[[ AVAILABLE DATA, beginning ]]

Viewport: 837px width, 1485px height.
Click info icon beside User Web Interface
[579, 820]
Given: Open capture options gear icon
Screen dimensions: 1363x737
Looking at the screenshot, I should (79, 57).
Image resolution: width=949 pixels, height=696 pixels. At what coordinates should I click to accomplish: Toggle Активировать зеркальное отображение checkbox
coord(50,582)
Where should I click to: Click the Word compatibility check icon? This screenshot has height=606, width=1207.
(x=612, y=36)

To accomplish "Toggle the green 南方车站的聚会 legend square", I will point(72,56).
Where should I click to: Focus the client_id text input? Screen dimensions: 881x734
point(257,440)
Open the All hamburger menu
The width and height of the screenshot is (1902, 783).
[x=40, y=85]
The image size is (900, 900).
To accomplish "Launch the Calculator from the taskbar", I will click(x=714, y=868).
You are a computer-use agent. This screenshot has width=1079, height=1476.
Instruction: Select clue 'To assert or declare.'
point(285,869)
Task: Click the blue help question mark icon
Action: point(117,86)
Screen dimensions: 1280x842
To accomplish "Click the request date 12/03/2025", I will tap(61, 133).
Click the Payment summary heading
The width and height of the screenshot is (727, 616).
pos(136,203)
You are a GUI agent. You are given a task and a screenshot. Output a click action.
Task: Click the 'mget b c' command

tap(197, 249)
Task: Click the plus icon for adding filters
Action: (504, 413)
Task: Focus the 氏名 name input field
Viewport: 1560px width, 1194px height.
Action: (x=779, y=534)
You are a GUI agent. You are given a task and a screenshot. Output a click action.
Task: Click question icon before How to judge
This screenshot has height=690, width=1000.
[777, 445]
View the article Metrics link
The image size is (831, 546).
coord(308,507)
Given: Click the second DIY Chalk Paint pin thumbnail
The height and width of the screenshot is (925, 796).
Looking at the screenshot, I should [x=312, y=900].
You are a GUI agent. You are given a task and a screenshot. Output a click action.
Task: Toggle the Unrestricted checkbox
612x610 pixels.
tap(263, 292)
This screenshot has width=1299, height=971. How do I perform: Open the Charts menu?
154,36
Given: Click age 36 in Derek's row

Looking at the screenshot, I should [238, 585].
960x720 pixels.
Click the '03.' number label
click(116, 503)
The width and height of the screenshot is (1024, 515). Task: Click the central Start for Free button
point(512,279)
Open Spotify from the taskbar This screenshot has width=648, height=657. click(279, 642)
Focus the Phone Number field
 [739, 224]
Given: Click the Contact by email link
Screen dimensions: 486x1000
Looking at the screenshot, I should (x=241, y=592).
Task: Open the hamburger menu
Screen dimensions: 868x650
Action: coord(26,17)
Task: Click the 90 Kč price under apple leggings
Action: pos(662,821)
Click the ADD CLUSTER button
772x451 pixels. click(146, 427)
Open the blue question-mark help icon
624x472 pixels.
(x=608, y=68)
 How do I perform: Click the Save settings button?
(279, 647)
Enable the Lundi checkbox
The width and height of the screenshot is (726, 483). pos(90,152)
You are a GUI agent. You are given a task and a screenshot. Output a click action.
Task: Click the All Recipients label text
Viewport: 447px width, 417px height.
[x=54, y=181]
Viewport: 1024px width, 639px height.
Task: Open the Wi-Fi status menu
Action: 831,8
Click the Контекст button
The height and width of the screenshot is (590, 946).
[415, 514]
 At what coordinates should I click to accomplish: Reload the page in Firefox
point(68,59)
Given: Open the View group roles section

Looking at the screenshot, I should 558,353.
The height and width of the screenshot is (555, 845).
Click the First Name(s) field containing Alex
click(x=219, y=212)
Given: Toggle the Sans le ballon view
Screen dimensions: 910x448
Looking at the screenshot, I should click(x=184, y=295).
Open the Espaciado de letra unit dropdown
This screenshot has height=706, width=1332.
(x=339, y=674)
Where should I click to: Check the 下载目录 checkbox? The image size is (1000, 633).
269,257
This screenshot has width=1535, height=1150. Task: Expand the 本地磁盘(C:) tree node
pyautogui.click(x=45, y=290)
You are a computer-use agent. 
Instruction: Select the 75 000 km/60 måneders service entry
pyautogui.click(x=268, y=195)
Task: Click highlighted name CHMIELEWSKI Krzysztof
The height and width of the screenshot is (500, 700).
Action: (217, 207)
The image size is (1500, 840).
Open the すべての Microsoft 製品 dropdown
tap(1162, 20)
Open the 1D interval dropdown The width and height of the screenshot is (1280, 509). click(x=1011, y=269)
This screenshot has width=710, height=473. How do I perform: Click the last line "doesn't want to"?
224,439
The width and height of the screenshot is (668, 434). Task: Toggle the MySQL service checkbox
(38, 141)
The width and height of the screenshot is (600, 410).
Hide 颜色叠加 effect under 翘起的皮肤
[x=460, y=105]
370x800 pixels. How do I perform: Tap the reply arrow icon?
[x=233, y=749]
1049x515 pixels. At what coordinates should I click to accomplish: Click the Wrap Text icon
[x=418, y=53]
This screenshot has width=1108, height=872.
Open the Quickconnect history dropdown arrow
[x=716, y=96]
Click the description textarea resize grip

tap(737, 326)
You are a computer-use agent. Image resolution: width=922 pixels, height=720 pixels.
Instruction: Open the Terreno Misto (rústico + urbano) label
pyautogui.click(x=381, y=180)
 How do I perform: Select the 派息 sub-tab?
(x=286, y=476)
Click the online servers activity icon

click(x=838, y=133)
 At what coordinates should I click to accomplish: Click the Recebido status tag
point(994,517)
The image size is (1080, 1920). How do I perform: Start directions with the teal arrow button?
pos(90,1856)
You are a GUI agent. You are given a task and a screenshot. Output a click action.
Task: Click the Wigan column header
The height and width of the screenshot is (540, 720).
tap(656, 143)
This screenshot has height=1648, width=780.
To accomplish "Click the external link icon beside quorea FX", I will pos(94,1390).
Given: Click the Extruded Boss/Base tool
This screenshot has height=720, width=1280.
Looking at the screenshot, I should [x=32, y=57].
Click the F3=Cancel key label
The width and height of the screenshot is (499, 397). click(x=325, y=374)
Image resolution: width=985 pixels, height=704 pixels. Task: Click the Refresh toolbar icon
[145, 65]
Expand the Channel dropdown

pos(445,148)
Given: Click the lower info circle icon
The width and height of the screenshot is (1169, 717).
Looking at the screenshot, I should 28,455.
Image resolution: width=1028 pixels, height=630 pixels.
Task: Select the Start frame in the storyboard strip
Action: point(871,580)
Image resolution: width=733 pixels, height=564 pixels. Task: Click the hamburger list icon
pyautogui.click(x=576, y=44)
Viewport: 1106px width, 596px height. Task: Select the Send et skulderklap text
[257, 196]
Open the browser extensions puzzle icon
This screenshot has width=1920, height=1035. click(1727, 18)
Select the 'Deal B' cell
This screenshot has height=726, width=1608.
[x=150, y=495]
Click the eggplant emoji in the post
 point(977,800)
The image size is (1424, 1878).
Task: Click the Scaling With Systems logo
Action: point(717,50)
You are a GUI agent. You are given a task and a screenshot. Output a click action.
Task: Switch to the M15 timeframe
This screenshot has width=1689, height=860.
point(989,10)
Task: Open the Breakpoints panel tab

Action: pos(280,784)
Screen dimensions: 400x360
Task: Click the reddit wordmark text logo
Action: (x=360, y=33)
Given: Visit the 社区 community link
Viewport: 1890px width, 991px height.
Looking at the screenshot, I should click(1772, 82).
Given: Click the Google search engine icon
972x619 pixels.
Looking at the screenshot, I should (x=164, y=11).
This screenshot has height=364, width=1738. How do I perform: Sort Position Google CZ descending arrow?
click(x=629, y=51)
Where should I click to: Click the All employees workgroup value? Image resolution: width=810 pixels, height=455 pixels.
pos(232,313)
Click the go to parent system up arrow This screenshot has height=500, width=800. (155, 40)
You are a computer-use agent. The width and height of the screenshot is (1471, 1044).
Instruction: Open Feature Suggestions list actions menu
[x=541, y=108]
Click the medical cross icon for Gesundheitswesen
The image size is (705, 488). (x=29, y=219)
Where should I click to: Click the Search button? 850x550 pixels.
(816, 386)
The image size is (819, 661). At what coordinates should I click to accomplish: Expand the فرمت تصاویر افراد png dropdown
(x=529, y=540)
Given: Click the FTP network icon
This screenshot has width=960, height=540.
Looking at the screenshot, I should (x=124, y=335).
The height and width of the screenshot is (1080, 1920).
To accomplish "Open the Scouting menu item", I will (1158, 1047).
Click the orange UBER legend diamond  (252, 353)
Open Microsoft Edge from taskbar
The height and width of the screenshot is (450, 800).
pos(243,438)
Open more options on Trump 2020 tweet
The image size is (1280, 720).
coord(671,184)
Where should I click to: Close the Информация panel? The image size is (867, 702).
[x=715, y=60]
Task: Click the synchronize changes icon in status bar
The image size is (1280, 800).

[[ AVAILABLE DATA, end ]]

All of the lines above that carry the string "will" need to be found and copied.

→ **EXERCISE RESULT**:
To accomplish "Toggle the green 南方车站的聚会 legend square", I will point(72,56).
To accomplish "Launch the Calculator from the taskbar", I will click(x=714, y=868).
To accomplish "Click the request date 12/03/2025", I will tap(61, 133).
To accomplish "Click the external link icon beside quorea FX", I will pos(94,1390).
To accomplish "Open the Scouting menu item", I will (1158, 1047).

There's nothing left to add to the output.